任务: 将下方讲日期求星期几的文本从“从AutoIt的日期函数中找到的算法,在此向此算法的原作者Jos van der”起，一直到“in format MM.”为止（含这几个字），逐字照原样重新写出。

所示文本:

──────

从AutoIt的日期函数中找到的算法,在此向此算法的原作者Jos van der Zande致意。此函数的作用是:传递日期参数到函数,返回这一天是一星期中的第几天。- @echo Off
- Call :DateToDayOfWeek 2009 3 18 iDayOfWeek
- Echo %iDayOfWeek%
- Pause & Exit /b 0
- ::::::::::::::::::::::::::::::::::::::::::::::::::::::::::::::::::::
- :DateToDayOfWeek iYear, iMonth, iDay, ByRef weekday
- :: Returns the weekday number for a given date.
- :: %iYear% - A valid year in format YYYY.
- :: %iMonth% - A valid month in format MM.
- :: %iDay% - A valid day in format DD.
- :: %weekday% - Receives the result.

──────

元素与文本位置数据:
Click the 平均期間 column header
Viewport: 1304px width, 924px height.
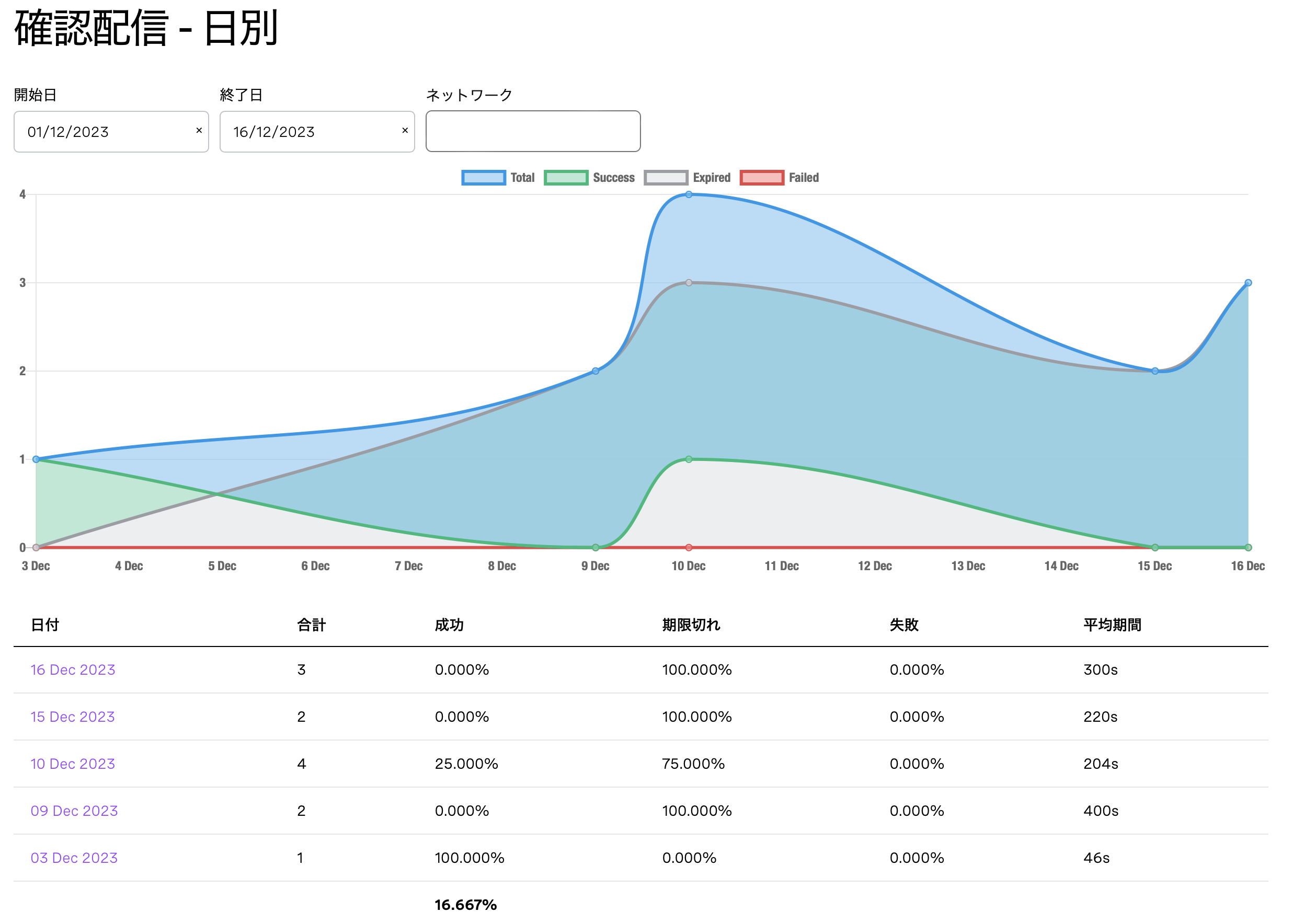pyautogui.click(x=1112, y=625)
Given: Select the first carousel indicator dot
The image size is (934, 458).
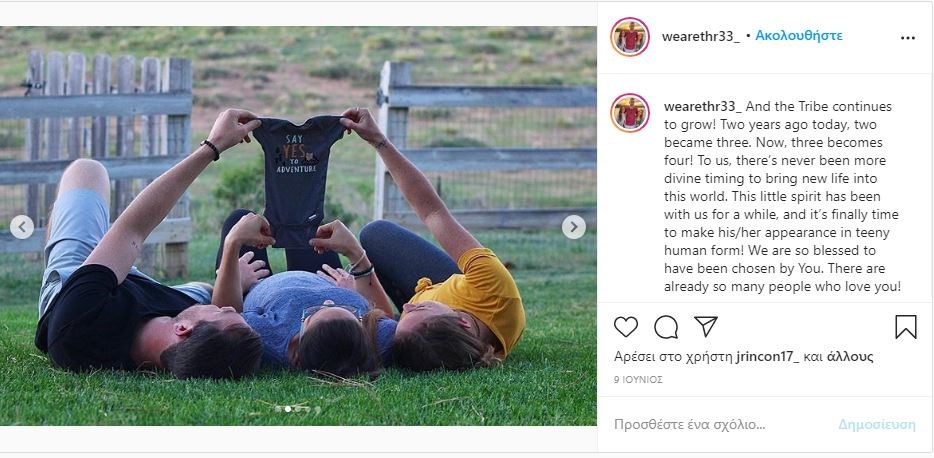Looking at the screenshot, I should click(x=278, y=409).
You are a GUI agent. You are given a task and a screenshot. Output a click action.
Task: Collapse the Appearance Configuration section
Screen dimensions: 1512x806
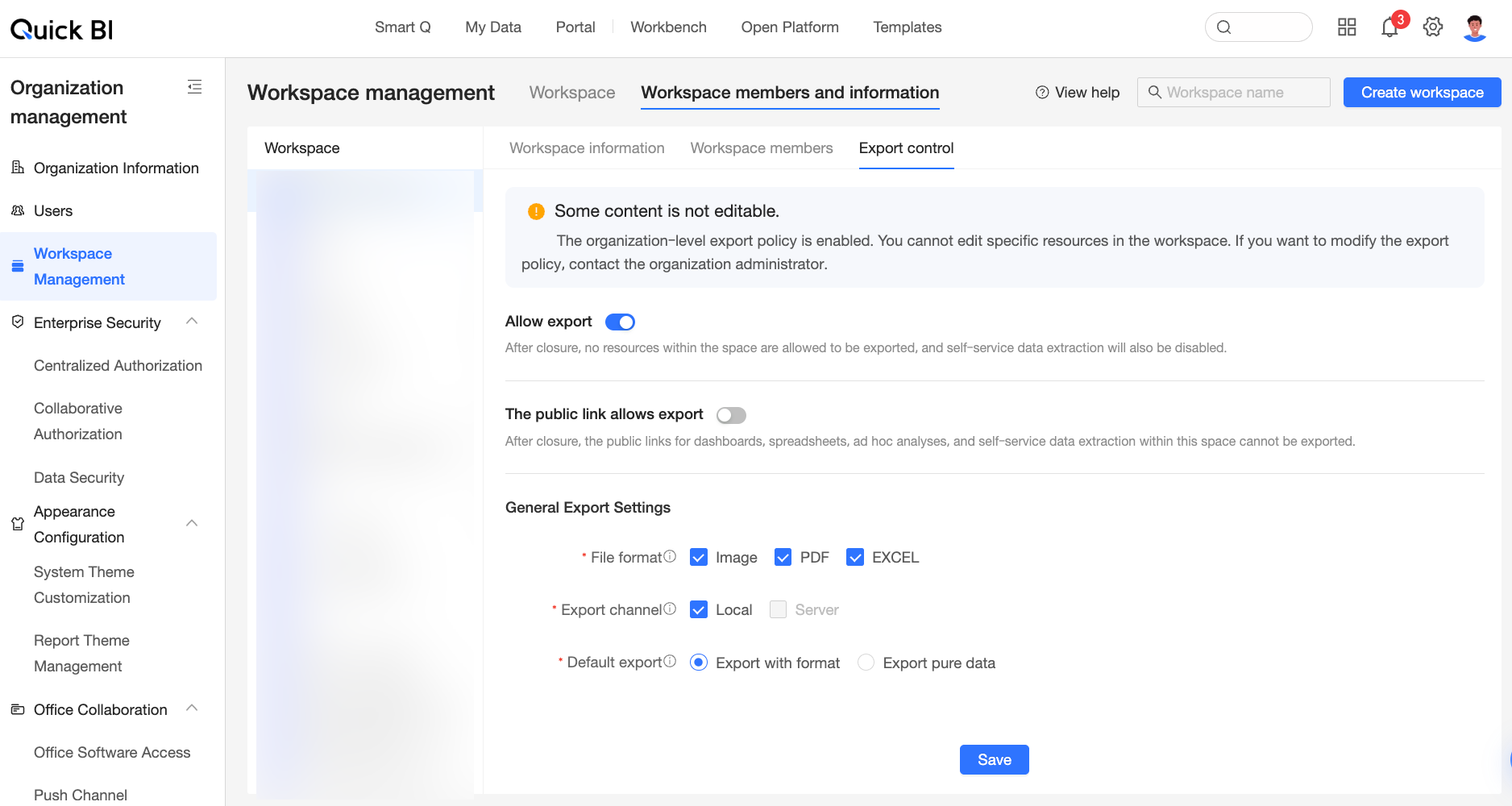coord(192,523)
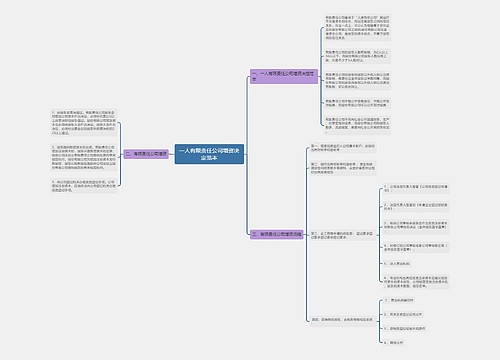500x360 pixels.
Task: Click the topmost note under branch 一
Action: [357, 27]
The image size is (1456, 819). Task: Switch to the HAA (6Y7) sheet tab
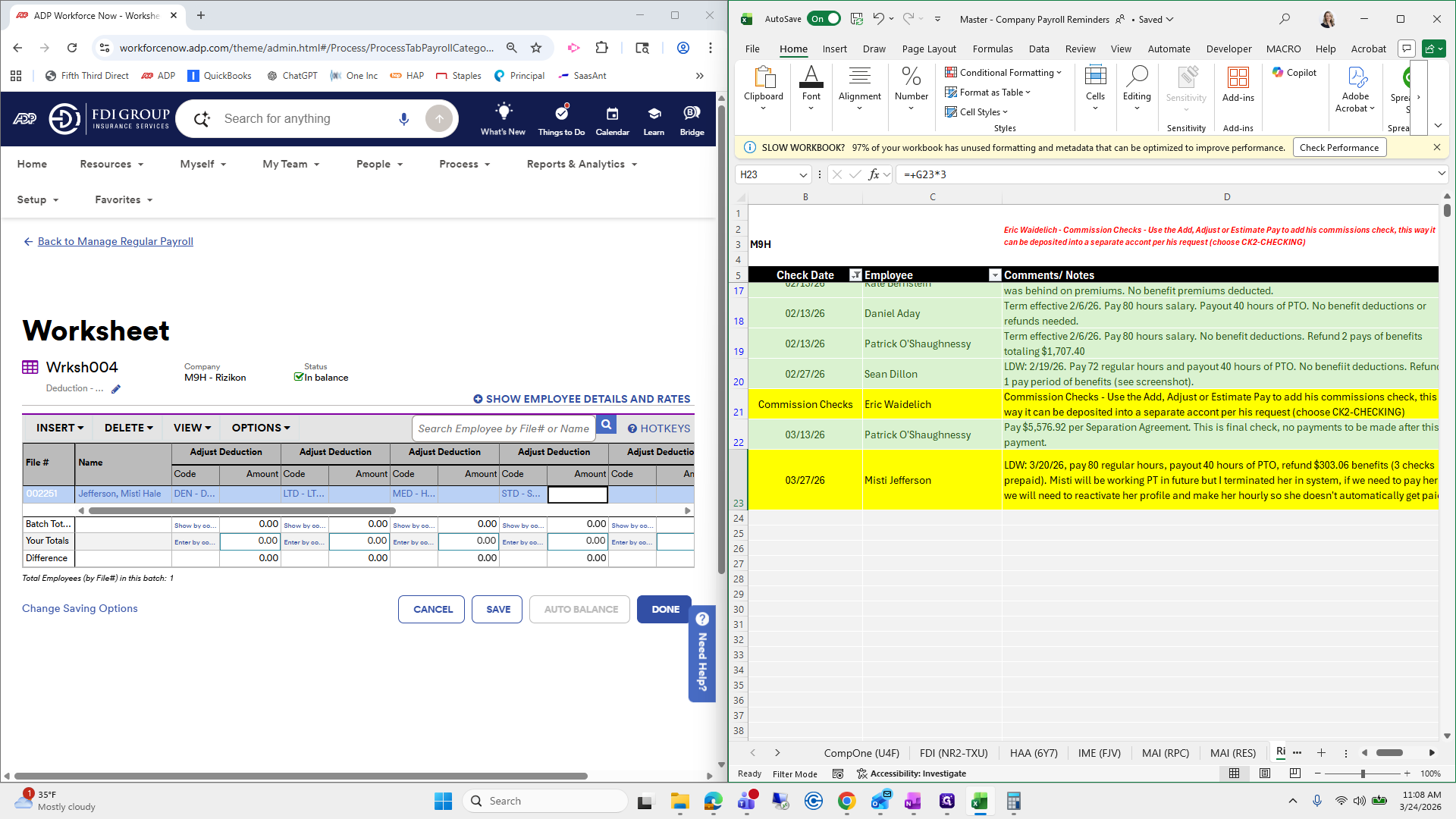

──────

任务答案:
从AutoIt的日期函数中找到的算法,在此向此算法的原作者Jos van der Zande致意。此函数的作用是:传递日期参数到函数,返回这一天是一星期中的第几天。- @echo Off
- Call :DateToDayOfWeek 2009 3 18 iDayOfWeek
- Echo %iDayOfWeek%
- Pause & Exit /b 0
- ::::::::::::::::::::::::::::::::::::::::::::::::::::::::::::::::::::
- :DateToDayOfWeek iYear, iMonth, iDay, ByRef weekday
- :: Returns the weekday number for a given date.
- :: %iYear% - A valid year in format YYYY.
- :: %iMonth% - A valid month in format MM.